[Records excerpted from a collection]
_ _ _ _ _ _ _

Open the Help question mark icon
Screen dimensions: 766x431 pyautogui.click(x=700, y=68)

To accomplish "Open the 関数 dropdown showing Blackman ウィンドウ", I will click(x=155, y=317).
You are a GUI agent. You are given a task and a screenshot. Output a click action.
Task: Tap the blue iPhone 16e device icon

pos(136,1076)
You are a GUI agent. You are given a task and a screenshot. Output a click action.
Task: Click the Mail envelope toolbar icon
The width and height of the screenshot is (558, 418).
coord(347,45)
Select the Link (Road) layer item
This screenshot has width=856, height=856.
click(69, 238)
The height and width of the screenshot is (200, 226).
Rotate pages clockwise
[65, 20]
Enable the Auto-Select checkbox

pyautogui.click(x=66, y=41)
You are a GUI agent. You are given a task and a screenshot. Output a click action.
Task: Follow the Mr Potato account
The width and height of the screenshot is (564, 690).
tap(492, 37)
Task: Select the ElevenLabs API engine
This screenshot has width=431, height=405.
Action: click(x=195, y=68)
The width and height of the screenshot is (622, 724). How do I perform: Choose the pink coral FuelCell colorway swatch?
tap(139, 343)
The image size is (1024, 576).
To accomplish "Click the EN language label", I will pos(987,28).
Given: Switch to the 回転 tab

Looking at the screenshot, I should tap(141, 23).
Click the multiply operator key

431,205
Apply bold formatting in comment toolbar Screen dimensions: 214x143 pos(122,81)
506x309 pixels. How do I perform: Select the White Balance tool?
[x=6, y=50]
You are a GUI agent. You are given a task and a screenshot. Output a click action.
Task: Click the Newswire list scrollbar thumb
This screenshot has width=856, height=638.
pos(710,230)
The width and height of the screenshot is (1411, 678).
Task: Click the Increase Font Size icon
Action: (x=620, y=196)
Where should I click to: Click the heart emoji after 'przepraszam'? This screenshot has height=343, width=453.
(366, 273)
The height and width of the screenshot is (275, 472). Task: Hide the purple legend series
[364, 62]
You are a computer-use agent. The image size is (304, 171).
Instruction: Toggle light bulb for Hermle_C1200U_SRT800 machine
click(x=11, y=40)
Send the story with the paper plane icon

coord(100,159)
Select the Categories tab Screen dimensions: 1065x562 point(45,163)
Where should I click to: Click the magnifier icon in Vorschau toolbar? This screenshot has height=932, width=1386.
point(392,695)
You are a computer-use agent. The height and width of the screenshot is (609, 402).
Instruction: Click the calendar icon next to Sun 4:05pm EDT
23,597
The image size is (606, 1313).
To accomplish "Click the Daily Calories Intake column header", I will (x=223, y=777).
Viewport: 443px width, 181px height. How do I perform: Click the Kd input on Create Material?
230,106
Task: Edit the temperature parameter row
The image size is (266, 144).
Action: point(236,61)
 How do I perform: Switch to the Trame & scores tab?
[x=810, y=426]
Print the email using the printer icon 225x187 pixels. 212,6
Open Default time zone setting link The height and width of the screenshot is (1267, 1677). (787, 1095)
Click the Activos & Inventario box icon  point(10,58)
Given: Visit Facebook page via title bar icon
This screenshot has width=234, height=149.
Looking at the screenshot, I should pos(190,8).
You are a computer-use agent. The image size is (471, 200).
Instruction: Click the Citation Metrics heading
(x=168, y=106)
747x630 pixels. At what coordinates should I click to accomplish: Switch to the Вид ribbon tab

_ _ _ _ _ _ _

▶ **WHAT IS BEING ASKED**
Extract the complete data, matching each line exactly.

▶ **REPLY TO THE TASK**
Open the Help question mark icon
Screen dimensions: 766x431 pyautogui.click(x=700, y=68)

To accomplish "Open the 関数 dropdown showing Blackman ウィンドウ", I will click(x=155, y=317).
You are a GUI agent. You are given a task and a screenshot. Output a click action.
Task: Tap the blue iPhone 16e device icon

pos(136,1076)
You are a GUI agent. You are given a task and a screenshot. Output a click action.
Task: Click the Mail envelope toolbar icon
The width and height of the screenshot is (558, 418).
coord(347,45)
Select the Link (Road) layer item
This screenshot has width=856, height=856.
click(69, 238)
The height and width of the screenshot is (200, 226).
Rotate pages clockwise
[65, 20]
Enable the Auto-Select checkbox

pyautogui.click(x=66, y=41)
You are a GUI agent. You are given a task and a screenshot. Output a click action.
Task: Follow the Mr Potato account
The width and height of the screenshot is (564, 690).
tap(492, 37)
Task: Select the ElevenLabs API engine
This screenshot has width=431, height=405.
Action: click(x=195, y=68)
The width and height of the screenshot is (622, 724). How do I perform: Choose the pink coral FuelCell colorway swatch?
tap(139, 343)
The image size is (1024, 576).
To accomplish "Click the EN language label", I will pos(987,28).
Given: Switch to the 回転 tab

Looking at the screenshot, I should tap(141, 23).
Click the multiply operator key

431,205
Apply bold formatting in comment toolbar Screen dimensions: 214x143 pos(122,81)
506x309 pixels. How do I perform: Select the White Balance tool?
[x=6, y=50]
You are a GUI agent. You are given a task and a screenshot. Output a click action.
Task: Click the Newswire list scrollbar thumb
This screenshot has width=856, height=638.
pos(710,230)
The width and height of the screenshot is (1411, 678).
Task: Click the Increase Font Size icon
Action: (x=620, y=196)
Where should I click to: Click the heart emoji after 'przepraszam'? This screenshot has height=343, width=453.
(366, 273)
The height and width of the screenshot is (275, 472). Task: Hide the purple legend series
[364, 62]
You are a computer-use agent. The image size is (304, 171).
Instruction: Toggle light bulb for Hermle_C1200U_SRT800 machine
click(x=11, y=40)
Send the story with the paper plane icon

coord(100,159)
Select the Categories tab Screen dimensions: 1065x562 point(45,163)
Where should I click to: Click the magnifier icon in Vorschau toolbar? This screenshot has height=932, width=1386.
point(392,695)
You are a computer-use agent. The height and width of the screenshot is (609, 402).
Instruction: Click the calendar icon next to Sun 4:05pm EDT
23,597
The image size is (606, 1313).
To accomplish "Click the Daily Calories Intake column header", I will (x=223, y=777).
Viewport: 443px width, 181px height. How do I perform: Click the Kd input on Create Material?
230,106
Task: Edit the temperature parameter row
The image size is (266, 144).
Action: point(236,61)
 How do I perform: Switch to the Trame & scores tab?
[x=810, y=426]
Print the email using the printer icon 225x187 pixels. 212,6
Open Default time zone setting link The height and width of the screenshot is (1267, 1677). (787, 1095)
Click the Activos & Inventario box icon  point(10,58)
Given: Visit Facebook page via title bar icon
This screenshot has width=234, height=149.
Looking at the screenshot, I should pos(190,8).
You are a computer-use agent. The image size is (471, 200).
Instruction: Click the Citation Metrics heading
(x=168, y=106)
747x630 pixels. At what coordinates should I click to accomplish: Switch to the Вид ribbon tab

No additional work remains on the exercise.